Using the potential of affection as a mechanism of connection with the late artist, the exhibition calls for collective interaction as a producer of knowledge. It therefore includes works by four guest artists: José Alejandro Restrepo (with whom Hincapié collaborated on several works), Coco Fusco, Mapa Teatro, who present a piece specially created for this show, and María José Arjona, who has created Togehter but silent, a performance in collaboration with other performers that will be happening in the gallieres and around the MACBA while the exhibition runs. These new works not only swell a vital debate on movement, they also highlight the importance of the cognitive legacy of a practice that set out to transform.

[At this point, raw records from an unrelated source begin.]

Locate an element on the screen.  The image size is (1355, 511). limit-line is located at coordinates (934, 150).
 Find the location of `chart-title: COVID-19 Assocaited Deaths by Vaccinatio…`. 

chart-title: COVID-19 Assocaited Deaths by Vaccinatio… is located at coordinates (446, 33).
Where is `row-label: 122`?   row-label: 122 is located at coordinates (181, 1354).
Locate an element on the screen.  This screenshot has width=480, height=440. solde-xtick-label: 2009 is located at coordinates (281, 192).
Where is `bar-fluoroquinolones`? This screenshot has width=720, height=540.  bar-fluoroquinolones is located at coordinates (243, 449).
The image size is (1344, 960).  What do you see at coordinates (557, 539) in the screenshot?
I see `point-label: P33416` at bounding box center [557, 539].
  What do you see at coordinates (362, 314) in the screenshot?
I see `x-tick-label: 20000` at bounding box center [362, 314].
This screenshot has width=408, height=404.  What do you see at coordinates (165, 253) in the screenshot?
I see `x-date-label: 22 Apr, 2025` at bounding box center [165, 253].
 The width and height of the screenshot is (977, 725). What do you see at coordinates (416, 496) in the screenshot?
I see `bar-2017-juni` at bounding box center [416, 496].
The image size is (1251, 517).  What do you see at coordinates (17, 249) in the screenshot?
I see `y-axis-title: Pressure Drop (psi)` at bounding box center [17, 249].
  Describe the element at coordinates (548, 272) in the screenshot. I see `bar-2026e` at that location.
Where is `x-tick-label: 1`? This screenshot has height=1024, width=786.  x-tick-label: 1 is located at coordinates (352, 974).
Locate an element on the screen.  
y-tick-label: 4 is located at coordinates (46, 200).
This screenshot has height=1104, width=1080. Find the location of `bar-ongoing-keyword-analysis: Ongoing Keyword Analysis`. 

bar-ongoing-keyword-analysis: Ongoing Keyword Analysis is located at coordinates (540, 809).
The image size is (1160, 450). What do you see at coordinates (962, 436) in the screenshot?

With an extensive theatrical training, and unwavering rigor and discipline, María Teresa Hincapié (Armenia, Colombia, 1954–Bogotá, 2008) combined her experience in the theatre with concerns that were visionary for her time: questioning the hyperproductivity of late capitalism, our unbalanced relationship with the planet and the lack of meaning in a society dominated by consumerism. Hincapié’s career—cut short by an illness that ended her life—laid the foundations for a solid discourse about the performative as a field of artistic creation in Colombia, and for the inclusion of themes that continue to be urgent in the repertoire of aesthetic production.